Final Regulations Issued for Mental Health and Addiction Parity

HHS, jointly with the Departments of Labor and Treasury, issued a final rule implementing the Paul Wellstone and Pete Domenici Mental Health Parity and Addiction Equity Act (MHPAEA) (P.L. 110-343, secs. 511-12). The final rule, which will be published on November 13, ensures that health plans features like co-pays, deductibles and visit limits are generally not more restrictive for mental health/substance abuse disorders benefits than they are for medical/surgical benefits. The mental health parity provisions of the final regulation apply to group health plans for plan years (or, in the individual market, policy years) beginning on or after July 1, 2014.

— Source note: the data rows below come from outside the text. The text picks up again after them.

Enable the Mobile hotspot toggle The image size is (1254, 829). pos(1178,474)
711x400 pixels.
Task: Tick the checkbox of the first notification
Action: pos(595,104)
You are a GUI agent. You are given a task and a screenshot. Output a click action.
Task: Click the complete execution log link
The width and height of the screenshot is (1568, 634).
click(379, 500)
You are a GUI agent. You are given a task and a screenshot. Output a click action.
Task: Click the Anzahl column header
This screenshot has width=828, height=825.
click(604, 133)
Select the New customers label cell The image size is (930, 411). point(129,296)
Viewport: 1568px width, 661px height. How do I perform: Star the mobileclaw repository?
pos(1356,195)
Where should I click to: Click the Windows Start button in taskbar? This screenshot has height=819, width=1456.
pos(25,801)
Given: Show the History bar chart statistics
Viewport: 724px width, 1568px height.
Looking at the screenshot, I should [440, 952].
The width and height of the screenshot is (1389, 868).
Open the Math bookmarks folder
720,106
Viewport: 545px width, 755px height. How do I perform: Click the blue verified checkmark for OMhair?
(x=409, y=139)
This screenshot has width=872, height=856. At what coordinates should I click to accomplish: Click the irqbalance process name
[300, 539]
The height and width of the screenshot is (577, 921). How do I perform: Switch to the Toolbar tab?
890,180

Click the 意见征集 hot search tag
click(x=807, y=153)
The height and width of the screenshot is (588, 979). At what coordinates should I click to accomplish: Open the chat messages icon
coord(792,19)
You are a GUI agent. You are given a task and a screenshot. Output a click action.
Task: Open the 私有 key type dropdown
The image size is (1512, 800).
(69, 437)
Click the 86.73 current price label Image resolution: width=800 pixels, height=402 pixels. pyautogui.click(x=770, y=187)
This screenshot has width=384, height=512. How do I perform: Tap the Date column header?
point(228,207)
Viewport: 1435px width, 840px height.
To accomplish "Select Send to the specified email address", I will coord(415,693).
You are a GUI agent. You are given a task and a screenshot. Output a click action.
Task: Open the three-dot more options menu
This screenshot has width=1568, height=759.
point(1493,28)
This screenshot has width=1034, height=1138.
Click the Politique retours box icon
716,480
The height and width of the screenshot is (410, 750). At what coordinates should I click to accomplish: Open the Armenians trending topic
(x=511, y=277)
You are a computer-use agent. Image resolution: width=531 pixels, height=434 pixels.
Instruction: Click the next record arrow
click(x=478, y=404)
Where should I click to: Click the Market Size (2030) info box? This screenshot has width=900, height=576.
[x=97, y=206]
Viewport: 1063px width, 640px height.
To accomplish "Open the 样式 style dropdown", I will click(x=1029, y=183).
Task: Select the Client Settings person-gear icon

MHPAEA was passed in 2008, and is generally effective for plan years beginning after October 3, 2009. MHPAEA requires large employer-based health insurance plans to cover treatment for psychiatric illnesses and substance-abuse disorders in the same way that they cover treatment for diseases like cancer. MHPAEA prevents large group health plans from imposing annual or lifetime dollar limits on mental health or substance use disorder benefits that are less favorable than any such limits imposed on medical/surgical benefits. The Patient Protection and Affordable Care Act (PPACA) (P.L. 111-148) builds on MHPAEA, requiring coverage of mental health and substance use disorder services as one of ten essential health benefits categories. Under the essential health benefits rule, individual and small group health plans are required to comply with these parity regulations.

Final Rule

This is the first final regulation issued under MHPAEA. An interim final rule was published in 2010, but the 5,400 comments received during the notice-and-comment period for the final rule were never addressed until now. The final rule includes consideration of and responses to the comments submitted by the public. The rule applies parity to intermediate levels of care received in residential treatment or intensive outpatient settings and eliminates a provision allowing insurance companies to make an exception for certain benefits based on “clinically appropriate standards of care.” It also clarifies that parity applies to all plan standards, including geographic limits, facility-type limits, and network adequacy, as well as clarifying the scope of transparency required by health plans, including plan participants’ disclosure rights.